• [Passage to read]:

About 105,000 tourists traveled to Iran in the last Iranian year (ended March 20) to receive medical care, the secretary of Health Tourism Strategic Council said.
Speaking to ISNA, Mohammad Ali Fayyazi added that the tourists had their paperwork processed by one of Iran’s 35 health tourism travel agencies licensed to operate in the sector.
The figure could be higher because many medical tourists either travel independently or are brought to Iran by unauthorized entities. In neither case do travelers obtain health tourism visas, which means they’re not registered as medical tourists.
“Most of the tourists came from Iraq, Azerbaijan, Armenia and the Persian Gulf littoral countries,” he said.
According to Mohammad Hossein Mirdehqan, director of Monitoring and Accreditation of Medical Services Office at the Health Ministry, a medical tourist spends between $3,600 and $7,600 on every trip.
So, by taking the average ($5,600), Iran’s revenue from medical tourism last year amounted to $588 million, slightly more than the previously reported figures.
Based on the sixth economic development plan (2017-22), Iran is projected to attract between 500,000 and 600,000 medical tourists every year. However, some officials have questioned whether this target is feasible.

• [Supplied records]:
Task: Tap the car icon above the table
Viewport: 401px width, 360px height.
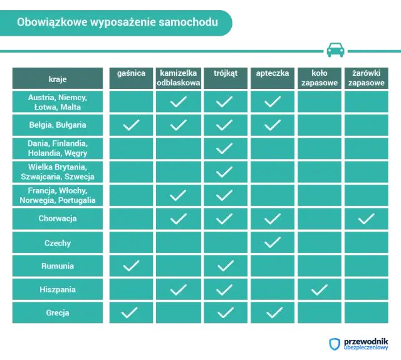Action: (335, 49)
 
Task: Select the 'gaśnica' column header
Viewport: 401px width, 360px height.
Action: (131, 73)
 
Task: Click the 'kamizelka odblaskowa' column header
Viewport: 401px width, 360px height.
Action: (179, 78)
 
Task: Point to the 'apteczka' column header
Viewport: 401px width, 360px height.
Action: (273, 73)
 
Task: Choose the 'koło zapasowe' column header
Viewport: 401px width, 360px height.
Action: (319, 78)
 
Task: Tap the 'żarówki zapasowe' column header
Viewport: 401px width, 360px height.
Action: (366, 78)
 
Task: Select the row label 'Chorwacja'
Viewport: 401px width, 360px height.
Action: (58, 219)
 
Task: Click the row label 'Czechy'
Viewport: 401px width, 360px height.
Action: (58, 243)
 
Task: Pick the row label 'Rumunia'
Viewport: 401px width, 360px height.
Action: (58, 266)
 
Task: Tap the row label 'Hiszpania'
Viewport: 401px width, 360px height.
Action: (58, 290)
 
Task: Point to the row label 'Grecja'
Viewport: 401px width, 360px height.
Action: (58, 313)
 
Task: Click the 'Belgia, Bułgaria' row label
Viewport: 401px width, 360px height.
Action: (58, 125)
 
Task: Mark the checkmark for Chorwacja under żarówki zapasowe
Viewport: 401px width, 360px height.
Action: (366, 219)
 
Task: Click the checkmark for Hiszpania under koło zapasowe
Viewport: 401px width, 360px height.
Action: (319, 290)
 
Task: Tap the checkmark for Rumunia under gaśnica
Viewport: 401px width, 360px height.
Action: (131, 266)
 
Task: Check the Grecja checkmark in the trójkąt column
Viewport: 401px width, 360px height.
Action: (225, 313)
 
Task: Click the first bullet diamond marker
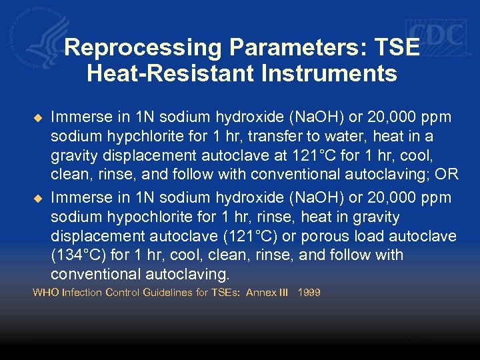[x=37, y=118]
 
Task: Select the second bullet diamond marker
[x=37, y=199]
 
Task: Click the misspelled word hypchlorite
[x=141, y=137]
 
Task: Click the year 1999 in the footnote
[x=309, y=293]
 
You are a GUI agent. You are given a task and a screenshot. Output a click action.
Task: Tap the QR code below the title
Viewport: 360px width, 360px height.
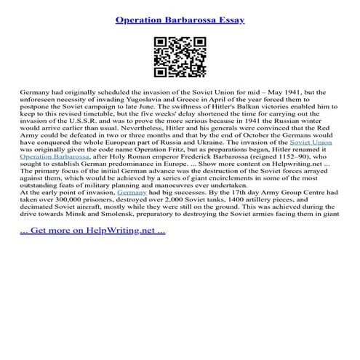coord(180,56)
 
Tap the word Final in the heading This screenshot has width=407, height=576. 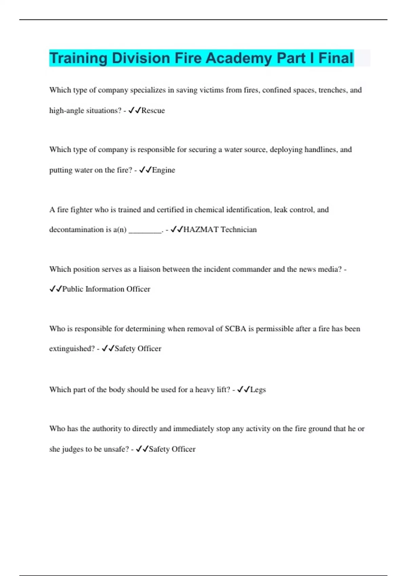point(336,58)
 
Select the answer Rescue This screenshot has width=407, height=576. point(153,110)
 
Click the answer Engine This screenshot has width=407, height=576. point(163,170)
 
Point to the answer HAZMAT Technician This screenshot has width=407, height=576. point(220,230)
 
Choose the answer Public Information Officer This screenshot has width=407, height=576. point(106,289)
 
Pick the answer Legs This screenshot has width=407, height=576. point(258,390)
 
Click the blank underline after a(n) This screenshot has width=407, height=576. point(145,230)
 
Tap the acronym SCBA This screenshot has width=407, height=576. point(235,329)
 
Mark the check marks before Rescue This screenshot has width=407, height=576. point(135,110)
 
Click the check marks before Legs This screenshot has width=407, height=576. point(244,390)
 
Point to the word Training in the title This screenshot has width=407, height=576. point(78,58)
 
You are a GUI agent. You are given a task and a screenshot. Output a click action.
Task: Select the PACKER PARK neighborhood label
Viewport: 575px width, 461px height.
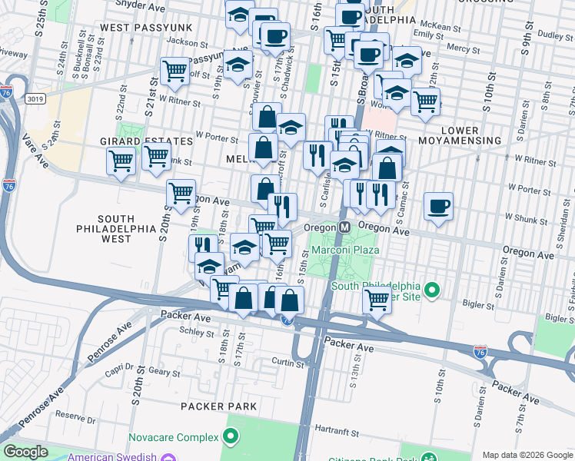212,406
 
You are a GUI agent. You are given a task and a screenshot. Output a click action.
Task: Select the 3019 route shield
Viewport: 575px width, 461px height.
34,98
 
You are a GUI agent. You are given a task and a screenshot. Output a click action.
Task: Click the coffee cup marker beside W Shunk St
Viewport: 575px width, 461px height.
438,206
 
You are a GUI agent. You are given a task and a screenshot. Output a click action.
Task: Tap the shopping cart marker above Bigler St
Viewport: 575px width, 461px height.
376,299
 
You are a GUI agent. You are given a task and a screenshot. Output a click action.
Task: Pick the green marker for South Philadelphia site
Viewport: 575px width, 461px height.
432,290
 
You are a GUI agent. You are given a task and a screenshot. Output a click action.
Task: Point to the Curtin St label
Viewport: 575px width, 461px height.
288,361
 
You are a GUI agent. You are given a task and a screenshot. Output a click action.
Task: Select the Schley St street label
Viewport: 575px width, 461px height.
196,333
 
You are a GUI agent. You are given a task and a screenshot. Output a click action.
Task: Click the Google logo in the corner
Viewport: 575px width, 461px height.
25,452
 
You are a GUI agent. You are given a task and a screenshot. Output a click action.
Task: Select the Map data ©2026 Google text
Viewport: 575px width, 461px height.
527,455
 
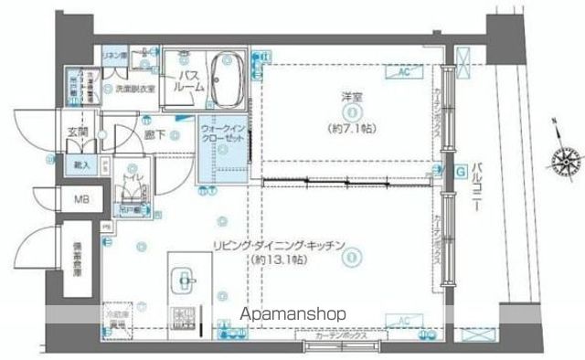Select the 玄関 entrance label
[76, 132]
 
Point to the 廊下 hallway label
[154, 135]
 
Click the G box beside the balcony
[461, 169]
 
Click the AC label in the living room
[402, 320]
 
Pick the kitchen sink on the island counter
[182, 280]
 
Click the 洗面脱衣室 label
[134, 89]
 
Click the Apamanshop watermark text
[292, 314]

• [Requirement 1]:
Answer these from the article on medical tourism in Iran:
(a) How many licensed health tourism travel agencies does Iran have?
(b) What range of spending per trip does Mohammad Hossein Mirdehqan give for a medical tourist?
(c) How many medical tourists per year is Iran projected to attract under the sixth economic development plan?
• [Requirement 2]:
Translate this sentence from the article on medical tourism in Iran into Spanish: "The figure could be higher because many medical tourists either travel independently or are brought to Iran by unauthorized entities."
• [Requirement 3]:
Summarize the article on medical tourism in Iran in two sentences.
The records are not needed for any of this work.

• [Written solution 1]:
(a) 35
(b) Between $3,600 and $7,600
(c) Between 500,000 and 600,000

• [Written solution 2]:
La cifra podría ser mayor porque muchos turistas médicos viajan por su cuenta o son llevados a Irán por entidades no autorizadas.

• [Written solution 3]:
About 105,000 medical tourists, mostly from Iraq, Azerbaijan, Armenia and the Persian Gulf littoral countries, traveled to Iran in the last Iranian year, though the true number may be higher because many are not registered as medical tourists. At an average of $5,600 per trip, Iran's medical tourism revenue came to $588 million, while the sixth economic development plan projects 500,000 to 600,000 medical tourists a year, a target some officials question.